There are so many benefits to owning a rental property, including passive income and reductions in taxes. However, all landlords should know about the effects of rental property depreciation on their rental income and tax responsibilities.
Though the idea of certain items on your rental property losing value may seem like a bad thing, the depreciation of assets on a rental property can actually work to the benefit of rental property owners. Let’s learn more about rental property depreciation and what it could mean for you as a landlord.
What Does Rental Property Depreciation Mean?
Depreciation is the gradual eroding of an item or property’s market value. Depending on the item, depreciation rates can vary greatly from a few years to several decades.
For example, a piece of electronic equipment used for work — like a laptop — will generally have a “lifespan” of about five years, during which the laptop’s market value steadily decreases over each subsequent year of use.
Though you may not earn back what you paid for the laptop if you try to sell it a few years after purchase, the depreciation rate of the item will offset the revenue that you make by using it for work. You’ll be able to see decreases in what you owe during tax season thanks to depreciation.
Tax Benefits of Rental Property Depreciation
Rental property depreciation works the same way, though one significant difference is that the lifespan of a rental property is 27.5 years, according to the Internal Revenue Service (IRS).
The rate of depreciation will allow you as a property owner to deduct about 3.6% of your real estate’s cost basis from your yearly income as reflected on your tax returns. That means a 3.6% decrease in the amount of income that you can be taxed on each year for 27.5 years, or as long as you own the property.
Whether your work as a property owner and landlord is a source of passive income for you or your main source of income, this decrease in taxable income can make a huge difference come tax season.
IRS Requirements for Depreciation
The IRS sets certain criteria that property owners have to meet in order for their rental property to depreciate according to the standard of 27.5 years. Some of these criteria include:
- Legal property ownership
- Income generation from the property, generally from renting to tenants
- Ability to determine the property’s useful lifespan (land itself cannot depreciate)
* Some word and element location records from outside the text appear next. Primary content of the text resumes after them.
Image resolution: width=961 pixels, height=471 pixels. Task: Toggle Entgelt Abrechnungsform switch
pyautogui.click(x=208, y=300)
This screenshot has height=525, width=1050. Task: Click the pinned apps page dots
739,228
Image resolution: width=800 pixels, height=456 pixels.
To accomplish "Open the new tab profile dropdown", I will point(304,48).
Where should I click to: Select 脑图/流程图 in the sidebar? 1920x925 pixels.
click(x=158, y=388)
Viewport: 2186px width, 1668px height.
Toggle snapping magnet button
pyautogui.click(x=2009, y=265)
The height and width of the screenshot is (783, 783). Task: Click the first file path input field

- A useful property life of over one year
If you meet all of these criteria as a property owner, you’re able to claim property depreciation on your taxes and therefore reap the benefits.
If you flip homes as a part of your income, you likely won’t be able to depreciate your property because most property flippers own the real estate for less than a year.
Calculating Rental Property Depreciation
Though the IRS has its standard of 27.5 years of depreciation for a property, you can calculate the precise details of your rental home’s depreciation using a few different factors.
Calculate Your Cost Basis
The cost basis of your property is how much you paid to purchase it as well as any other expenses you’re responsible for in relation to the property. Cost basis does not include the value of the lot that your home is built on, as land does not depreciate over time the way buildings and items do.
Calculate Rental Property Depreciation
Once you’ve determined your property’s cost basis, divide it by the IRS standard depreciation of 27.5 years.
For example, if you combined the listing price of your property (minus the land value) with your ownership expenses and found that your cost basis was $150,000, you would divide that by 27.5 to get an annual depreciation reduction in taxable income of about $5,455.
Which Rental Property Items Depreciate the Fastest?
Did you know that some items on rental properties depreciate faster than others?
Things like furniture, appliances, and carpeting tend to depreciate in value faster than the home they’re used in. Their depreciation period is generally considered to be five years. Office equipment has a general depreciation period of seven years, and fences and roads depreciate over 15 years.